Andrew Brown points us to Simon Blackburn’s review in The New Republic of a new biography of R G Collingwood, quoting along the way this admiration.
“Although art as magic is not art proper, Collingwood accords it the greatest respect. He dismisses more brutally and contemptuously even than Wittgenstein the patronizing view, held by Frazer, Lévy-Bruhl, and other anthropologists of his time, that religion and magic simply amount to bad science, so that the “savage mind” is one lacking the most elementary knowledge of cause and effect. He also dismisses the ludicrous Freudian view that magic is a kind of neurosis in which the patient supposes that by wishing for a thing he can bring it about. Instead, Collingwood insists, surely correctly, that the end of magic is the raising and channeling of emotion: ‘magical activity is a kind of dynamo supplying the mechanism of practical life with the current that drives it.’ Its true purpose is not, say, to avert natural catastrophes, but to ‘produce in men an emotional state of willingness to bear them with fortitude and hope.’
“This attitude gave Collingwood an uncommon sympathy with religious ritual and practice, and a much more realistic understanding of its ongoing place in human life. He also enables us to see why the majority of people, including those like myself who have no religious attachments, are nevertheless embarrassed at the dogmatic contempt poured on religious practice by our more militant atheists. Every sane person recognizes at some level that dance, music, poetry, and ritual may be just what you need as you prepare to face a battle, or desolation, failure, grief, or death.”

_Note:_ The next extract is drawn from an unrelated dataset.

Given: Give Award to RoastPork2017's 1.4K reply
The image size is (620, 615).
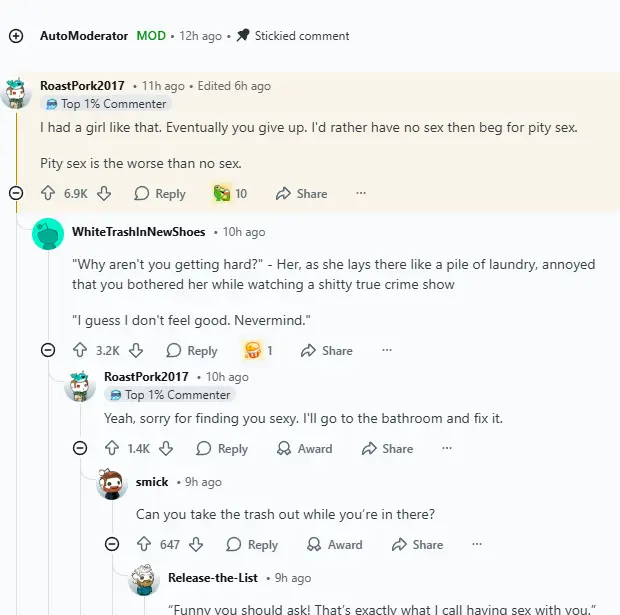Looking at the screenshot, I should point(304,449).
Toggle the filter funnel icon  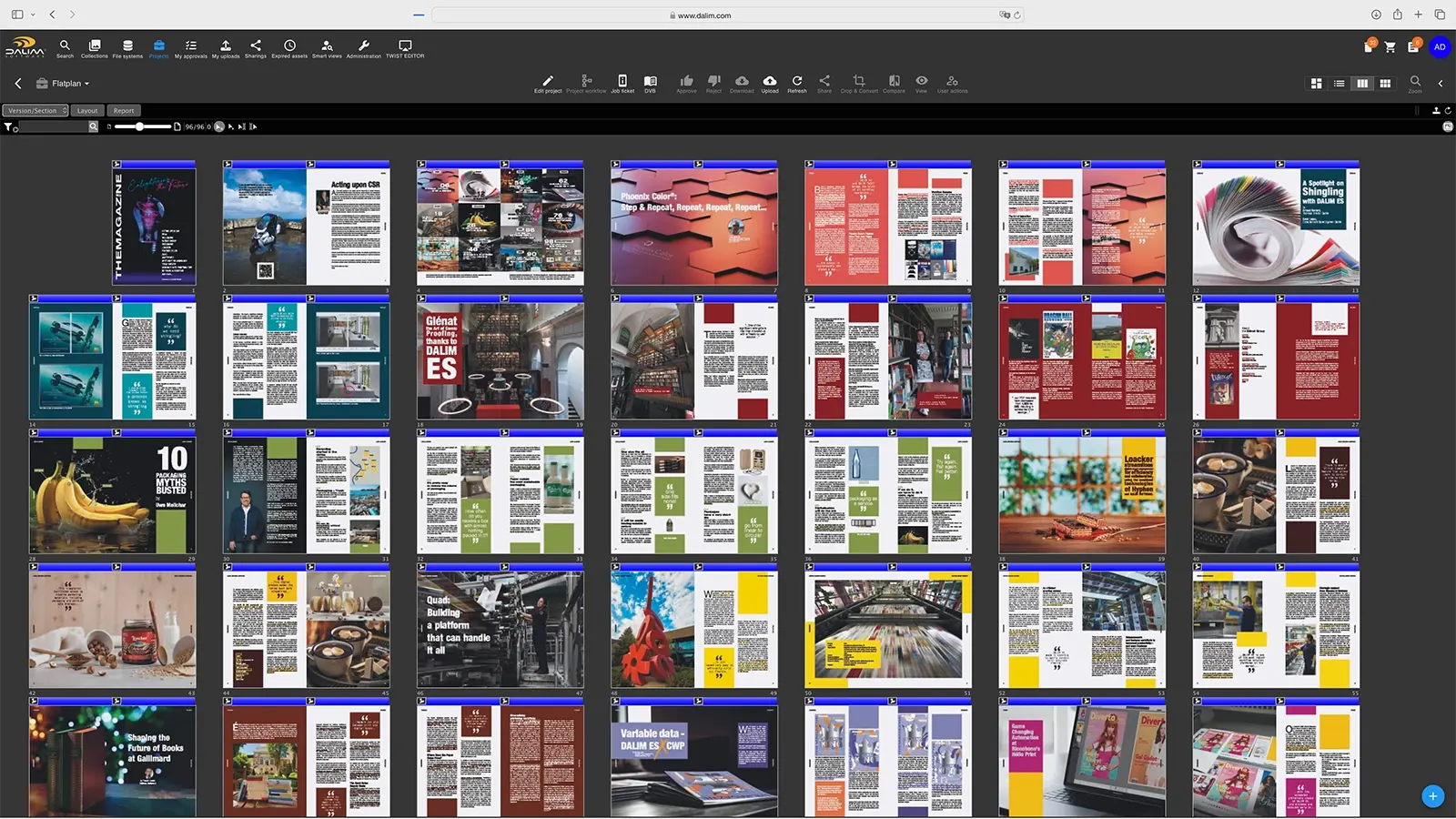[x=9, y=126]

Blackburn isn’t uncritical, though.
If Collingwood is as acute and interesting as I have suggested, how does it happen that he is largely a minority interest? He has his devotees, certainly; but I doubt if he is more than a ghost in the footnotes to syllabi across the Western world. The comparison to Wittgenstein might help. It is difficult to pick up a page of Wittgenstein without being seduced: whether you understand it or not, the sense is overwhelming that something of the highest importance is being addressed with a rare detachment and intelligence. With Collingwood, there is assertion and bravado instead of seduction. Wittgenstein shows that he is a wonderfully and originally reflective thinker; Collingwood cannot help telling you that he is. Wittgenstein is silent about his being capable of other things as well; Collingwood boasts of it. You can read all of Wittgenstein without knowing of his genuine heroism during World War I. One cannot help feeling that had Collingwood done anything like that, it would have cropped up on every other page. All this is off-putting, and Collingwood’s readers have to learn to shake their heads with a smile rather than toss the whole thing into the bin.